It's true that after I finished the book, I tried every which way to look at it symbolically, to see how the magic tricks, the sleight of hand and the distraction of attention could be applied to what happens, especially with the ending. And yes, OK, I had some theories, such as maybe Sabine had been so distracted by her 22 years with the glamorous, gay Parsifal that she had failed to realize that she was really gay herself, and thus her attraction to Kitty at the end.

But I found that I just didn't really care, partly because I didn't care that much about the main characters. I found the trio of Sabine, Parsifal and Phan all too good, too unflawed, too beautiful, and Sabine's worship of Parsifal for over 2 decades a little hard to fathom, as is her relationship with him for that long. I had a similar relationship with a gay man for several years, but it certainly wasn't without terrible heartache nor without disagreements (which Parsifal and Sabine seem to never have had, not a one!). Well, everything in L.A. is good and charming and wonderful, including Sabine's parents and L.A. itself....

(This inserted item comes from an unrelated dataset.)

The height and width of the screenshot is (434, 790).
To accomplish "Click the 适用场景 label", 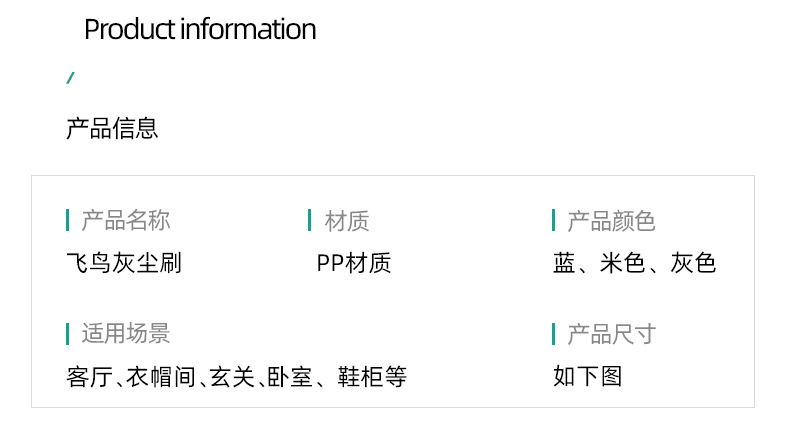I will coord(125,333).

I did like reading about a magician's life, having known little about this before, and I did like the way Patchett used dreams in this novel to advance the story or add information that would have been hard to introduce otherwise. They weren't your usual dreams, but more like dialogues with the dead--well, mainly Sabine and Phan, leading up to Parsifal's appearance at the end. I did think a bit about the title of the book in relationship to Sabine and what she was doing there in Nebraska all that time (because I surely did wonder as the book progressed!). But I didn't see a lot of growth in her. And the various conversations with the Fetters' family, while written well enough (but never lyrical writing!), didn't seem to really take me anywhere. Nor did the ending.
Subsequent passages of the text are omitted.